Ferragamo n'a en outre jamais cessé de développer l'entreprise en Finlande et de la maintenir à la pointe du progrès. Au cours des dix dernières années, il a laissé de plus en plus de concurrents de Baltic Yachts derrière lui. Il est clair qu'un départ de cette vocation, même échelonné sur plusieurs années, a dû être difficile à négocier pour quelqu'un comme lui, qui a toujours tourné la roue, même en régate. Céder ce à quoi il a travaillé pendant deux décennies et demie a dû lui être infiniment difficile, même à un chantier comme Sanlorenzo, qui a le même goût pour la perfection, qui est lui-même leader technologique et qui, de surcroît, est bien plus grand que Nautor.
L'autre raison de l'annonce tardive du mariage pourrait être la conjoncture incertaine actuelle. Certes, les deux chantiers navals, Nautor et Sanlorenzo, affichent des commandes records dans leurs livres et sont en situation de plein emploi pour plusieurs années. Il est vrai qu'en raison de leur orientation haut de gamme absolue, ils sont moins sensibles aux fluctuations de la demande, car le luxe est presque toujours possible.
Mais ce marché est lui aussi confronté à de possibles bouleversements dont il est difficile de prévoir les effets : L'UE ou d'autres marchés imposeront-ils des restrictions sur les émissions de CO2 des superyachts ? Les moteurs à combustion sur les bateaux de 100 pieds à usage privé seront-ils encore acceptés par la société à moyen et long terme - ou y aura-t-il un basculement ?

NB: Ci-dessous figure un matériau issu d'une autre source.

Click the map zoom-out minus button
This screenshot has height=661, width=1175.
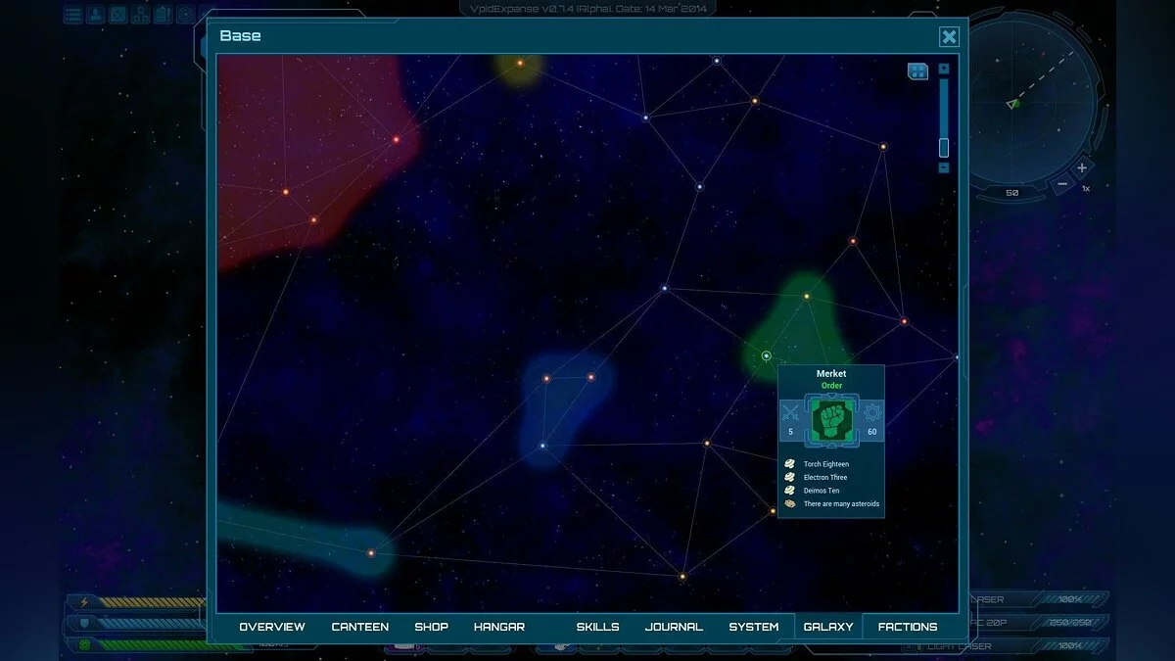coord(944,167)
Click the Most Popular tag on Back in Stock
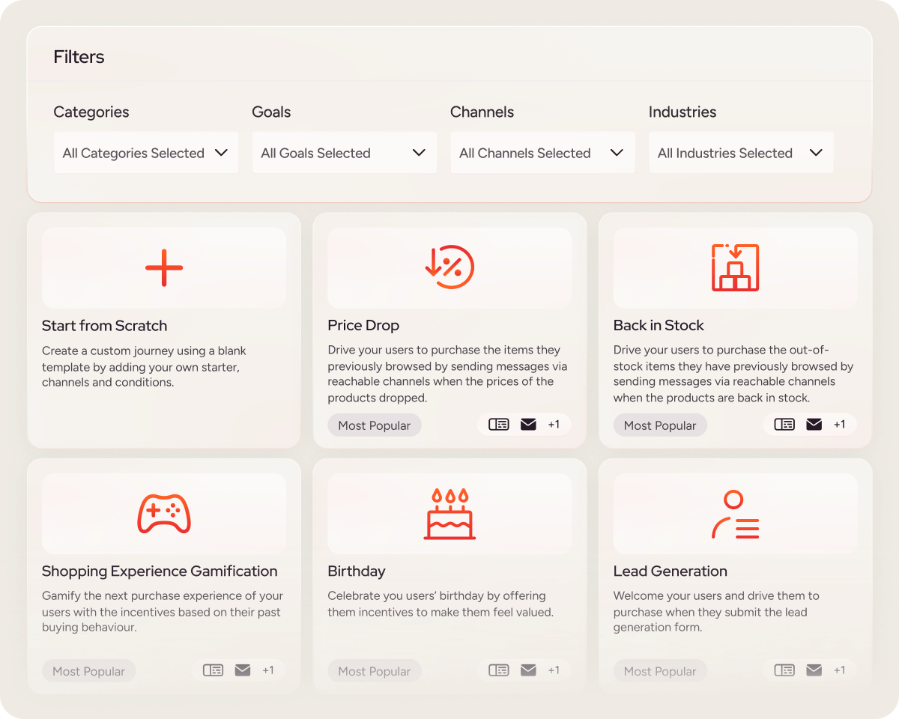The height and width of the screenshot is (719, 899). (x=660, y=425)
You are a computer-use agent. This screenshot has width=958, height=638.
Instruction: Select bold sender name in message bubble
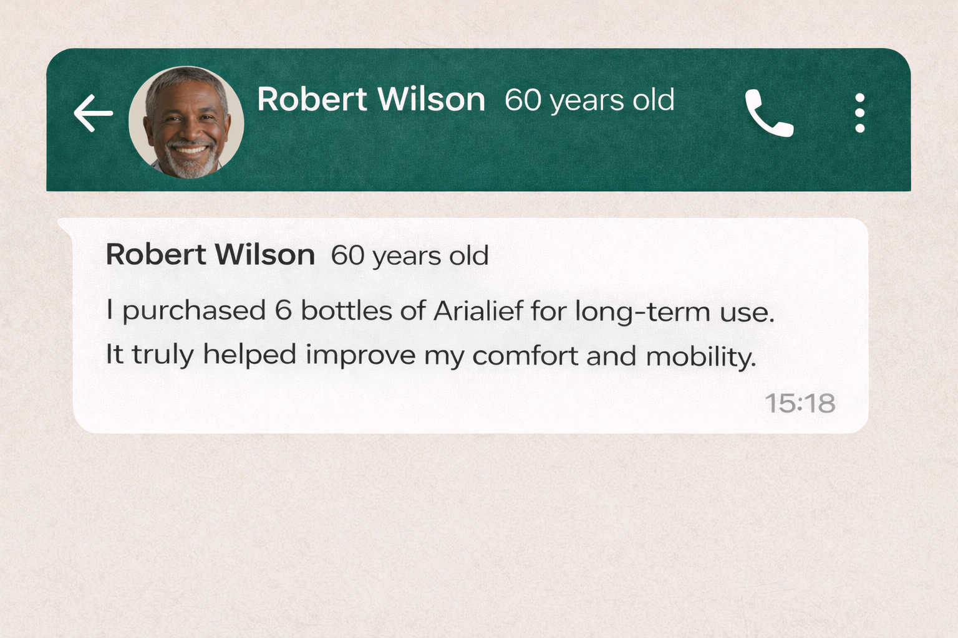click(210, 255)
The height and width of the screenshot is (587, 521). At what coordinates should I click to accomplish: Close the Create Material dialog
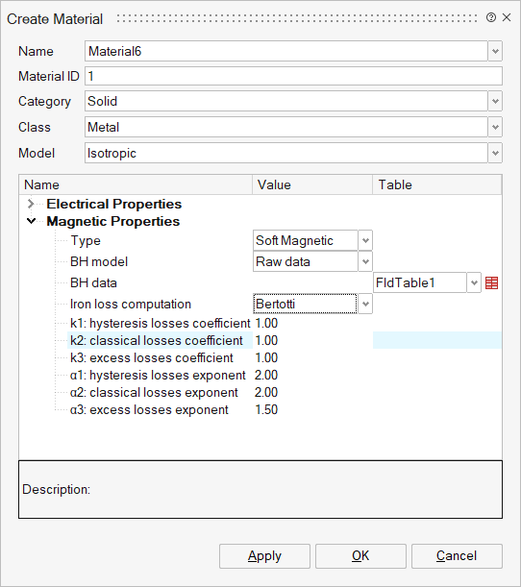507,17
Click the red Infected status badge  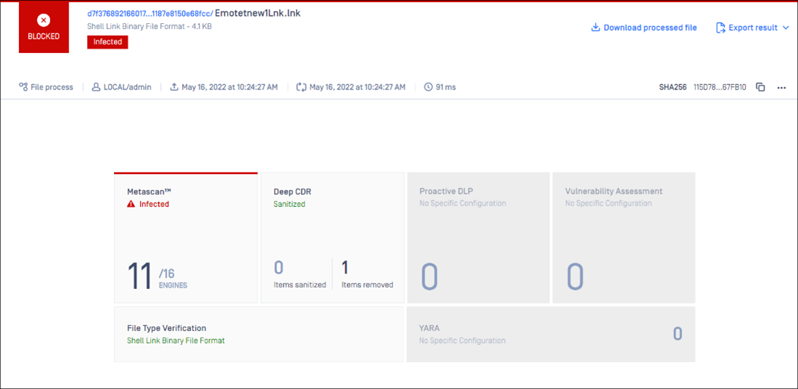[x=107, y=42]
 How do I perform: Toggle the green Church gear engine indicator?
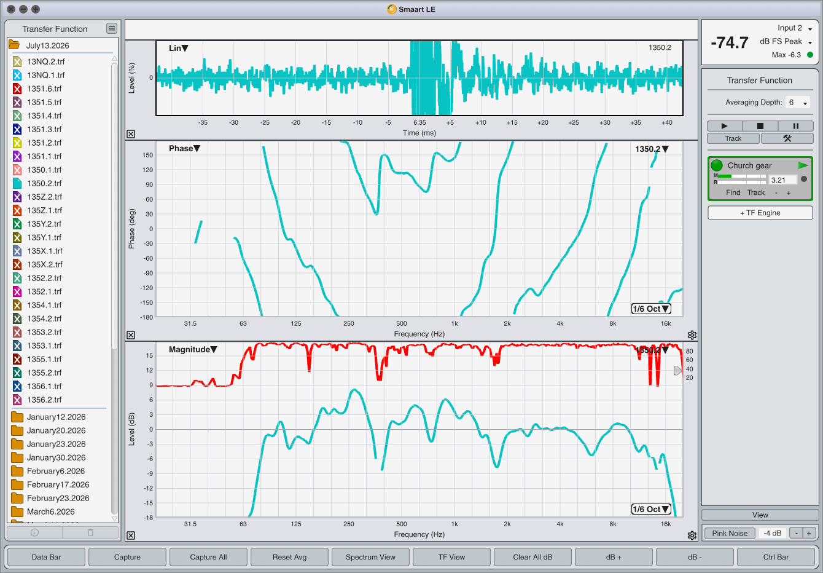click(717, 165)
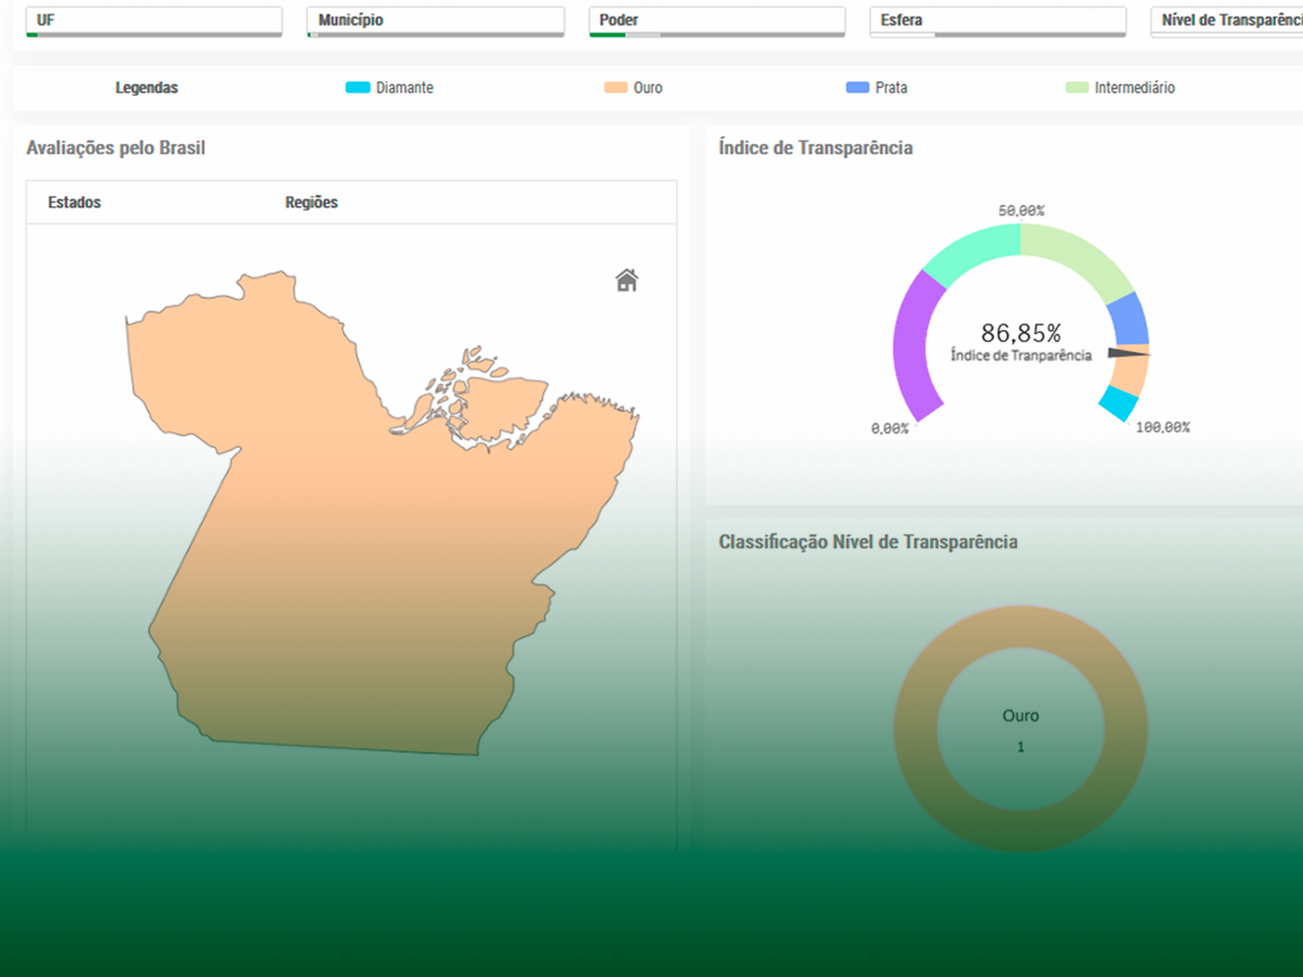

Dans un tel contexte, il semble compréhensible que Sanlorenzo veuille se donner du temps jusqu'à l'intégration complète de Nautor - et se réserve en cas de doute une chance de renégociation si le potentiel indéniable de Nautor ne s'exprime pas pleinement.
Il est intéressant de noter que l'un des facteurs de risque - la prise de conscience croissante de l'environnement, en particulier chez les jeunes générations - pourrait même avoir été bénéfique pour les discussions.
La fille du patron de Sanlorenzo, Massimo Perotti, s'engage en effet avec beaucoup de conviction pour une utilisation plus consciente des ressources naturelles. Elle aurait été l'une des forces motrices derrière le lancement du projet et aurait également participé activement à l'évaluation. Après tout, les yachts à voile sont plus durables que les bateaux à moteur, tant dans leur construction que dans leur exploitation. Comme elle ne prend plus l'avion par principe, si elle peut l'éviter d'une manière ou d'une autre, elle a voyagé en train du nord de l'Italie à la Finlande l'hiver dernier.
Leonardo Ferragamo n'aurait en tout cas pas pu trouver de meilleur successeur pour sa "marque tant aimée et respectée". Il ne fait aucun doute qu'elle continuera à exister en tant que partie du groupe Sanlorenzo. Massimo Perotti a assuré qu'il "préserverait l'héritage et l'exclusivité de la marque".
Il assumera lui-même à l'avenir la direction opérationnelle avec l'actuel CEO, Giovanni Pomati, Leonardo Ferragamo restant à bord en tant que président. Il aura toutefois sans doute plus de temps pour naviguer. En tout cas, il faut lui accorder un peu plus de temps libre en mer, lui sans qui Nautor Swan n'aurait certainement jamais existé dans sa forme actuelle.